3. Emphasize attitude over skills

All too often, the hiring process is designed to uncover only prospective employees’ skills and experience. What’s left out? Learning their attitudes. A study by Leadership IQ revealed that 46 percent of new hires miss the mark within their first 18 months. Of those who don’t work out, 89 percent failed because of their attitudes, not their skills. They weren’t coachable, they were unmotivated or had a temperament that caused conflict.

If that many employee issues come down to attitude, then you have to probe for the right qualities in this area before you hire — and make them a part of your performance reviews.

4. Lead by example

Nothing erodes trust more quickly than a hypocritical leader. Your employees will quickly tune you out if they get a sense you don’t actually do anything that you’re asking them to do. This duplicity has been the downfall of many leaders, most recently Adam Neumann at WeWork, whose toxic culture included sexual misconduct and discrimination.

Go beyond getting in the trenches and act with integrity in everything, whether in how you treat employees or how you demonstrate your commitment to the values and ethics your company espouses. Remember, culture flows from a company’s leaders.

5. Stay accountable

It’s difficult to honestly assess your own company culture when so much of it flows from your personality. You need someone (within the organization, if possible) to check in with team members to evaluate the state of communication and the level of morale.

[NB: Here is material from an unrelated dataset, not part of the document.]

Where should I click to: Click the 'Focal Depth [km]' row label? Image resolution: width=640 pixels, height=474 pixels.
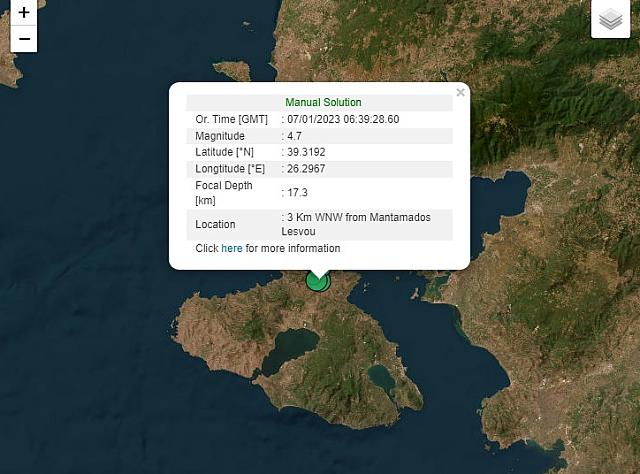click(x=223, y=192)
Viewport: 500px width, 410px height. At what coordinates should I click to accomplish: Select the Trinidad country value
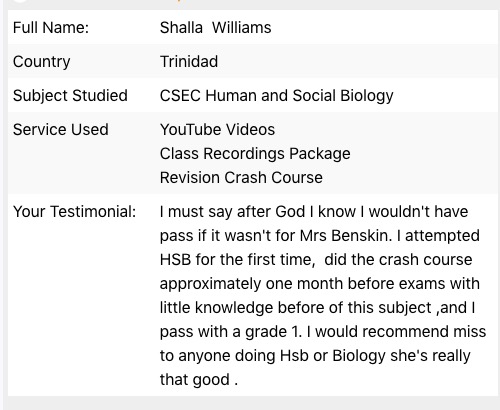189,61
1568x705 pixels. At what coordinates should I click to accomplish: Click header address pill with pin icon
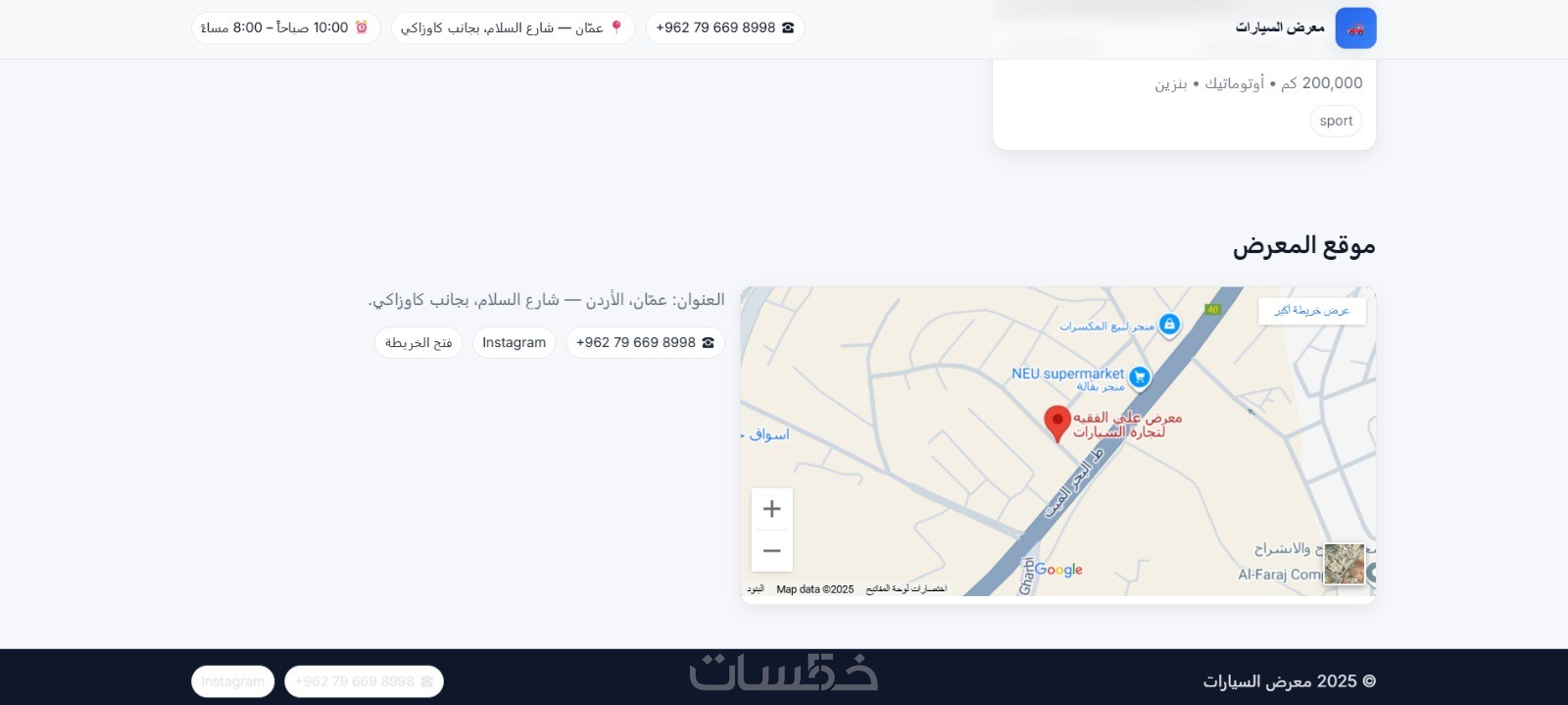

Related: An Accountability Partner Makes You Vastly More Likely to Succeed

A good accountability partner should be unbiased, so that person can’t be a direct report. You need someone who is not afraid to honestly tell you what’s happening within the organization.

Building a healthy company culture isn’t easy, and it will cost you time, effort and money. But the alternatives — high turnover, low morale and possibly worse — are much more costly. If you’re serious about your bottom line, then make your company culture a top priority.